Exercise goal: Arrange as a numbered list, omitting blank lines, the lines from the line with "Describe the element" up to and including the line with "contact-card: V 15.10". Leave the pictures out.

Data shown:
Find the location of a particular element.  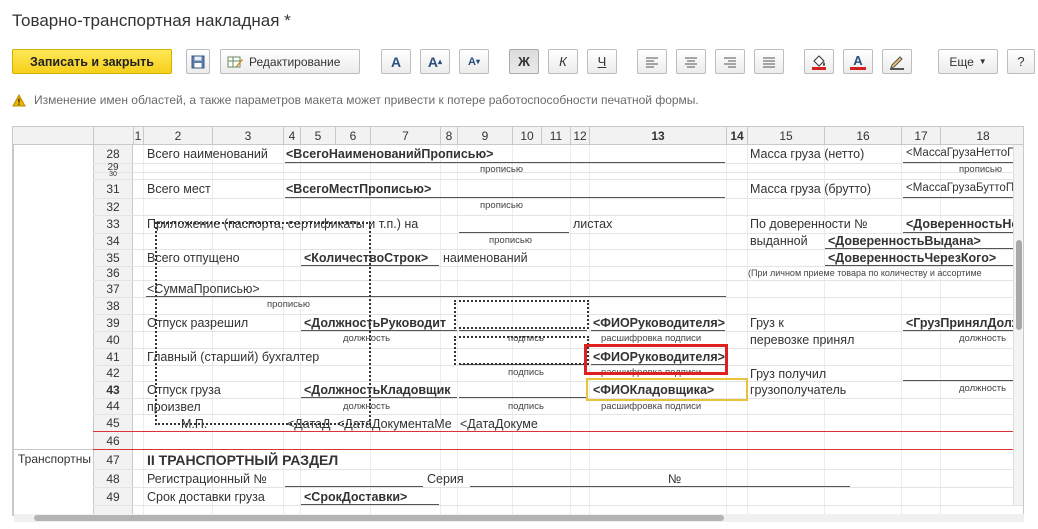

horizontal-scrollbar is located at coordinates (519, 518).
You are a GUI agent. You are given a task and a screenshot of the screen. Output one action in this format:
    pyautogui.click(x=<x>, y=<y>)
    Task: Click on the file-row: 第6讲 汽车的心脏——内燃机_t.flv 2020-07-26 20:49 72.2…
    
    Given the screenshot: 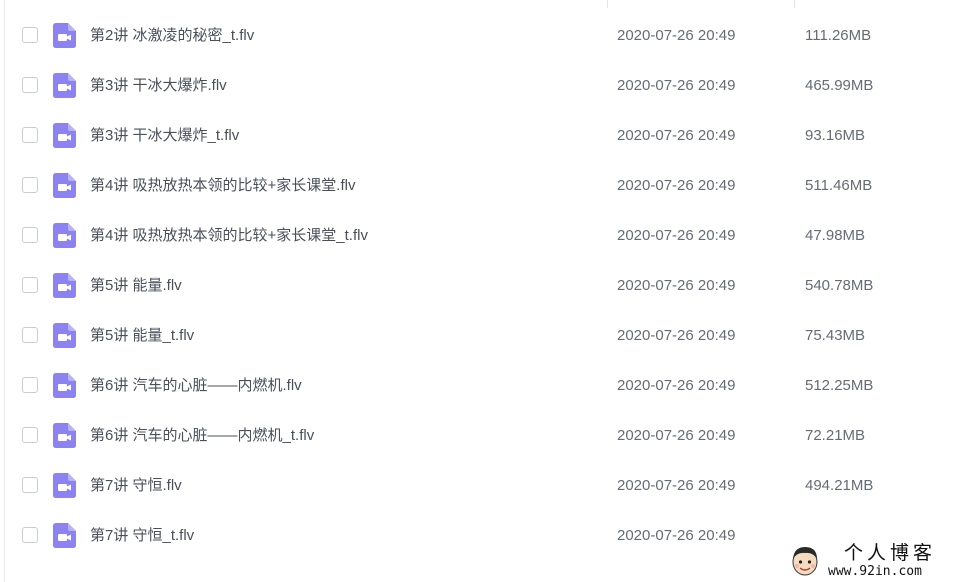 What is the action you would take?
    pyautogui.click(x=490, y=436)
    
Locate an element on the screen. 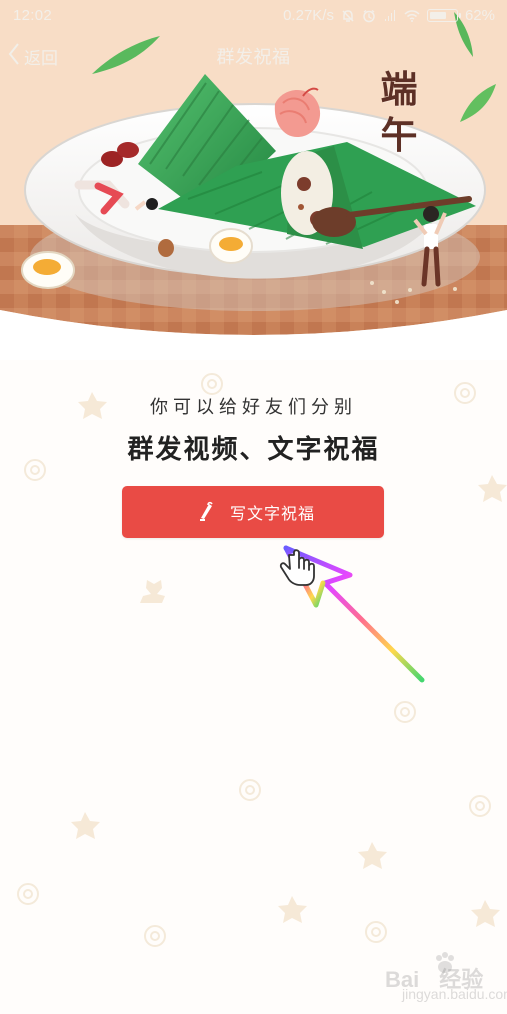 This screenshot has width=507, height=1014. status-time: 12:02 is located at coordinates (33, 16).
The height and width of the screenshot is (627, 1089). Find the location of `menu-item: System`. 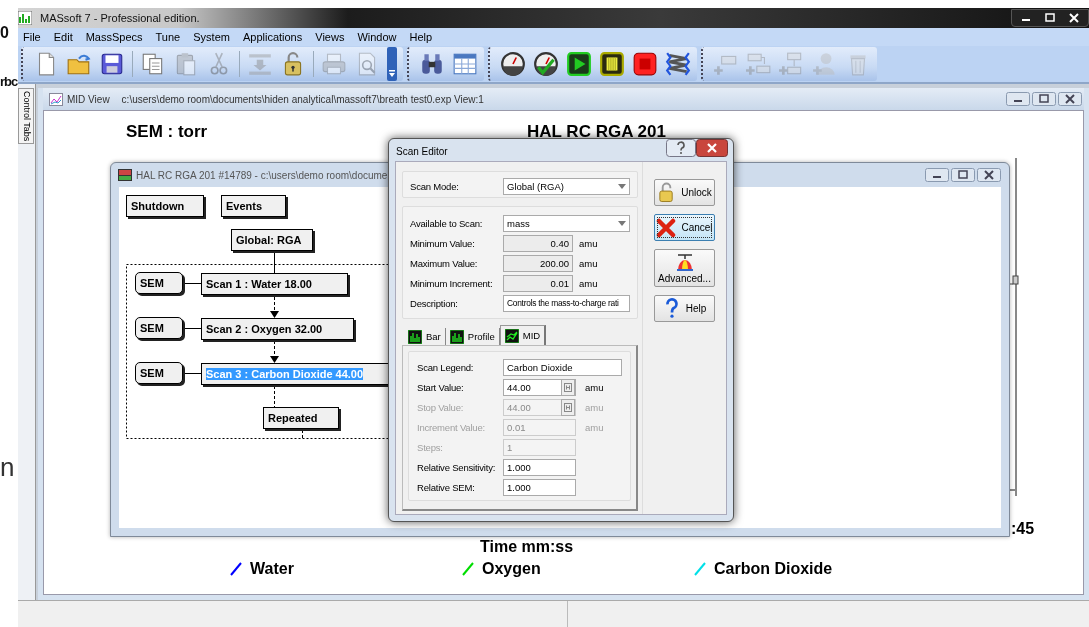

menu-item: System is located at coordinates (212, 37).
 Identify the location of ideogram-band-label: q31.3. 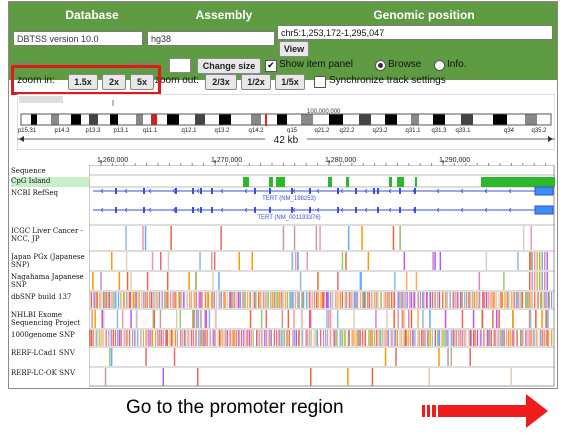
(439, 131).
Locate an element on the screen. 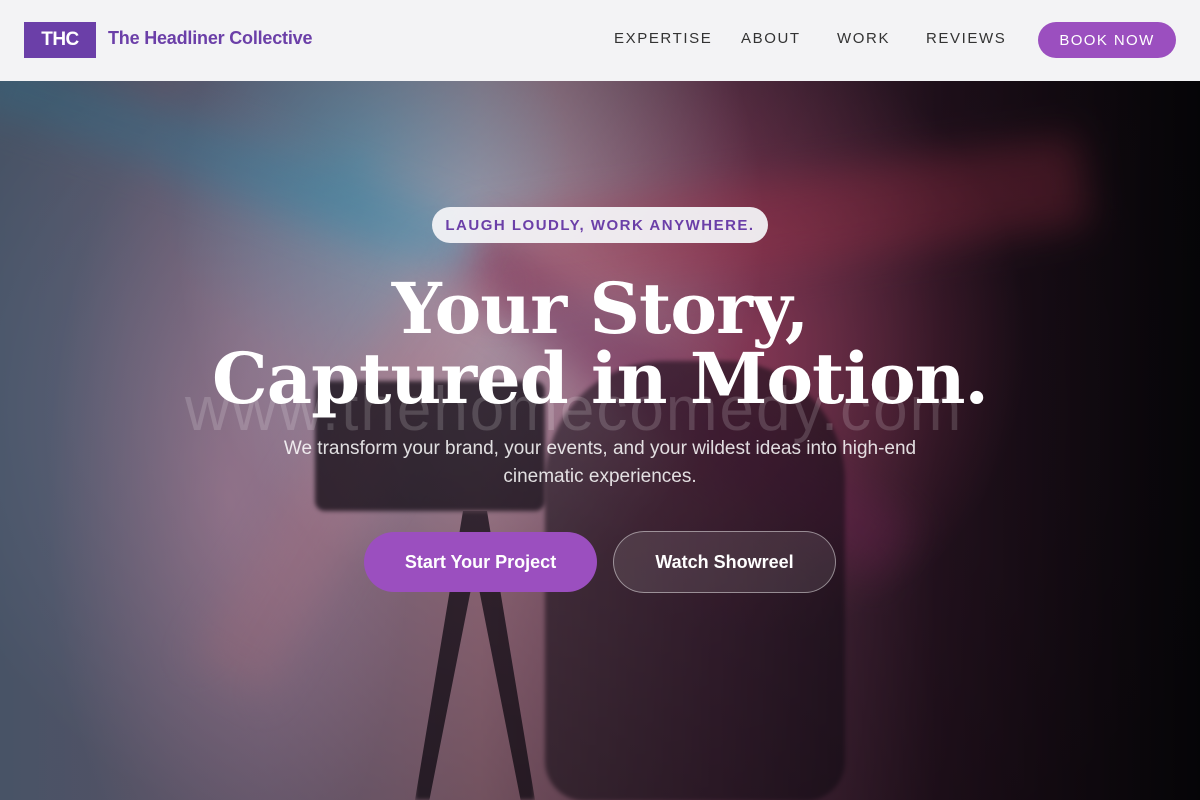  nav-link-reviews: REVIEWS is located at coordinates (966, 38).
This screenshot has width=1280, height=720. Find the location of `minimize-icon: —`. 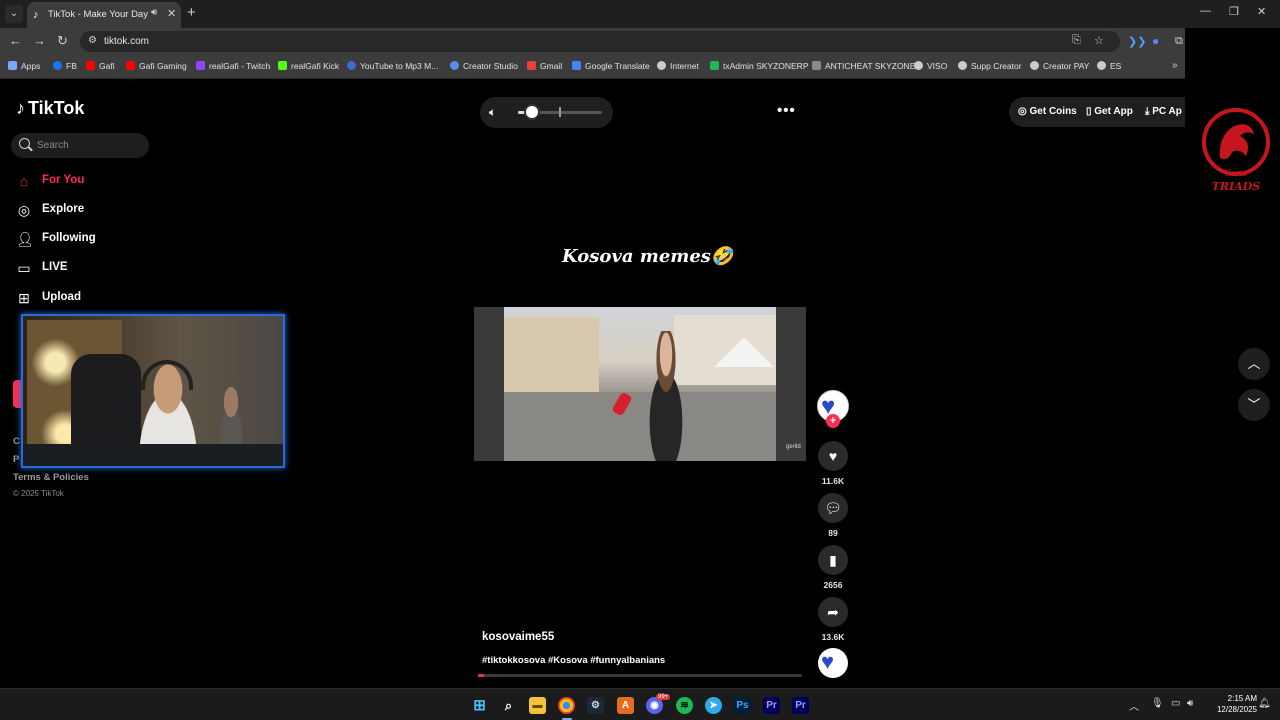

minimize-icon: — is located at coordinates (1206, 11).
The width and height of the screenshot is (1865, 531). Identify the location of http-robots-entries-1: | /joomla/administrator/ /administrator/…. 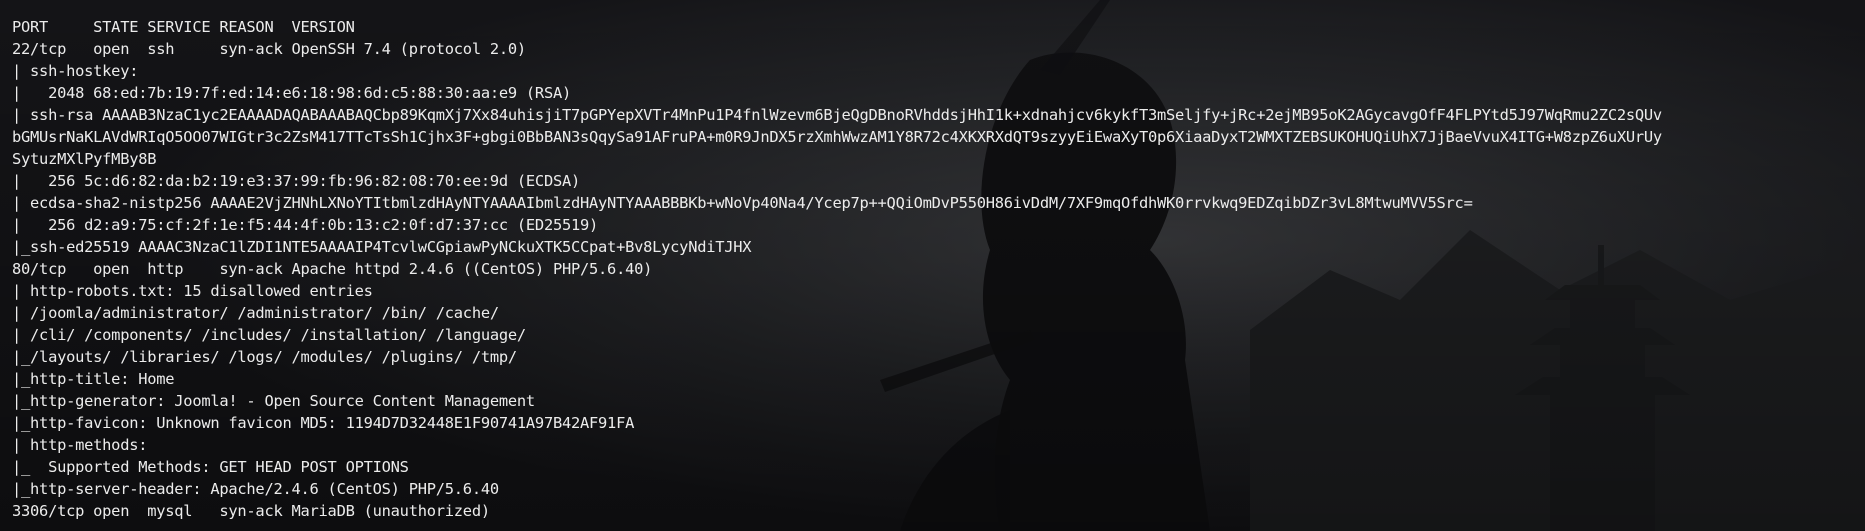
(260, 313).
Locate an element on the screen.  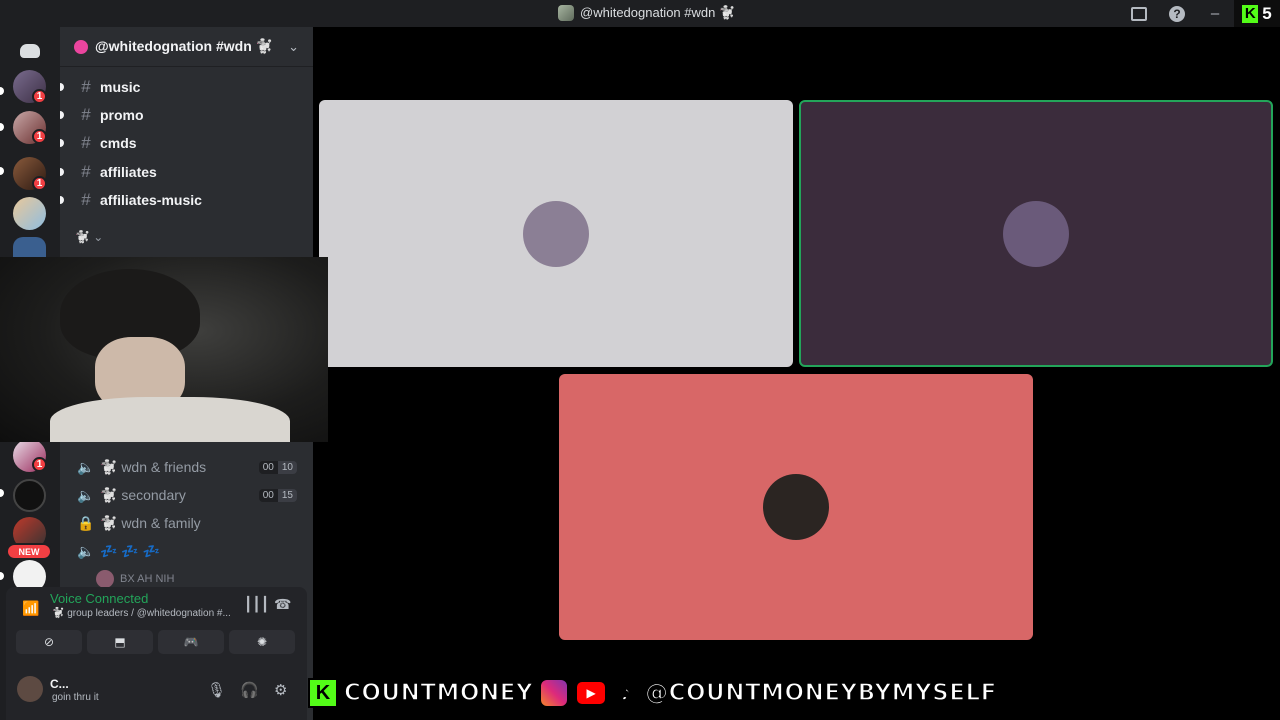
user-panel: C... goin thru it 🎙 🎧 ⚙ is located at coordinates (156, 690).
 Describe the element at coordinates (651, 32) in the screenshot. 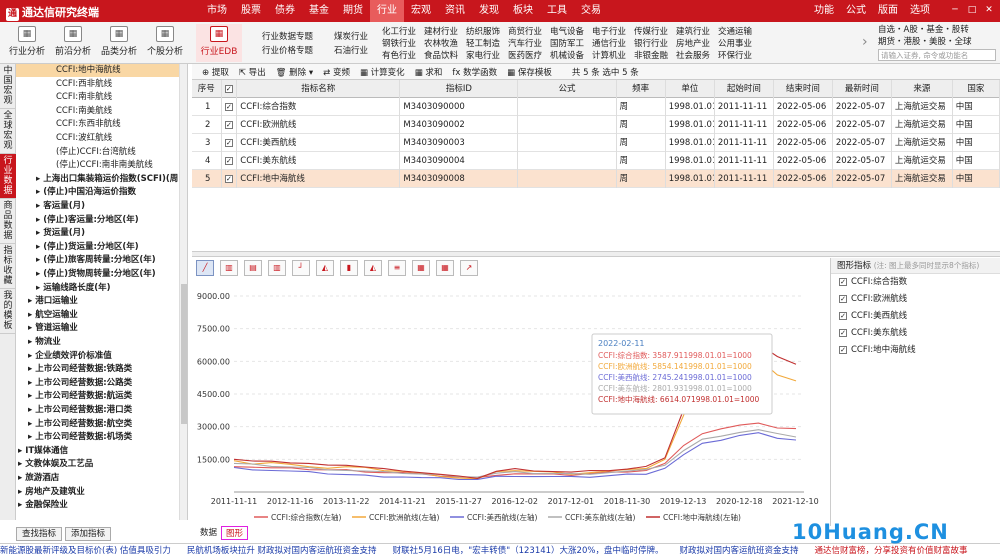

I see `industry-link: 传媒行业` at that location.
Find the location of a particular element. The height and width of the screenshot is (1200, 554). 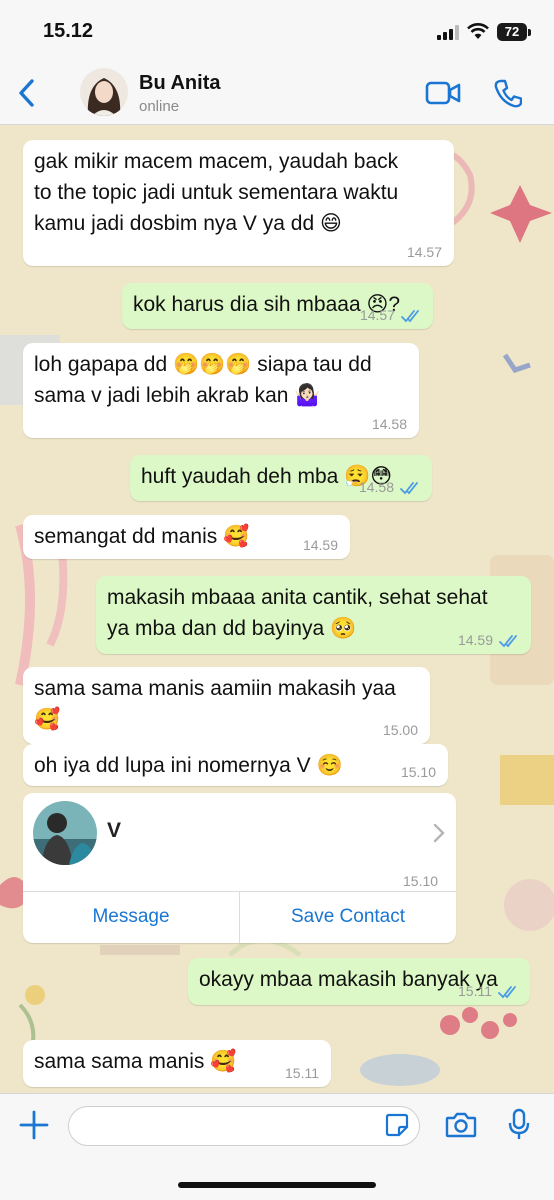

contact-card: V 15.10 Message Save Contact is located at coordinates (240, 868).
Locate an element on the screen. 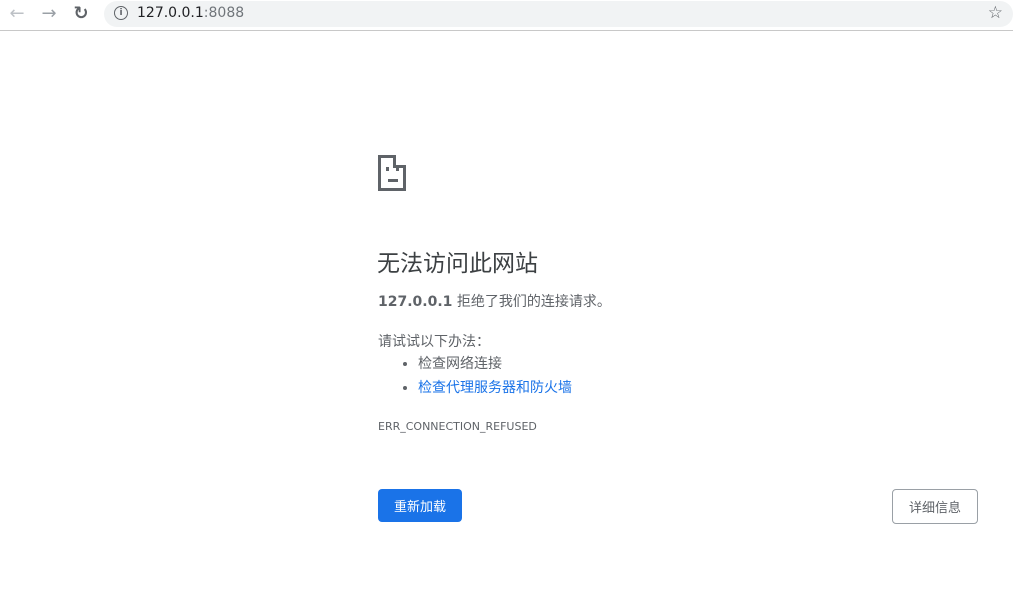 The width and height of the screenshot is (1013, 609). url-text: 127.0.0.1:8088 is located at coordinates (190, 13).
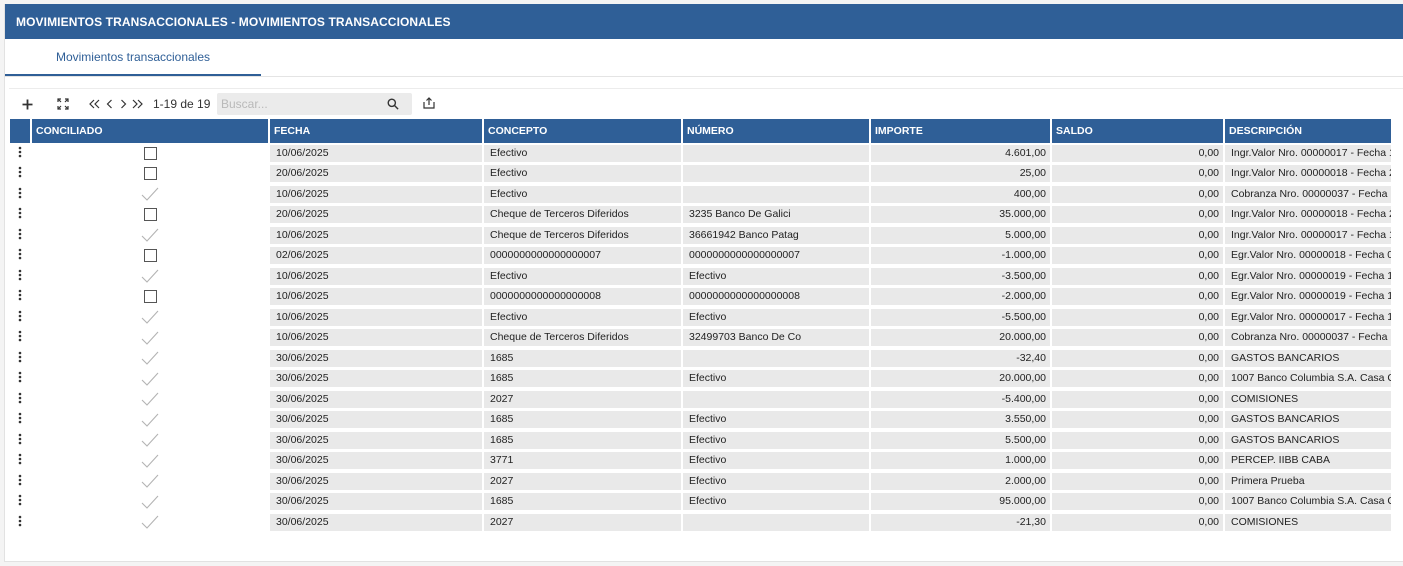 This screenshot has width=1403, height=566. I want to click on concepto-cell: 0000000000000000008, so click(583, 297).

Answer space:
1.  Describe the element at coordinates (651, 32) in the screenshot. 
2. I see `industry-link: 传媒行业` at that location.
3. Find the location of a particular element. The height and width of the screenshot is (1200, 554). 
4. contact-card: V 15.10 Message Save Contact is located at coordinates (240, 868).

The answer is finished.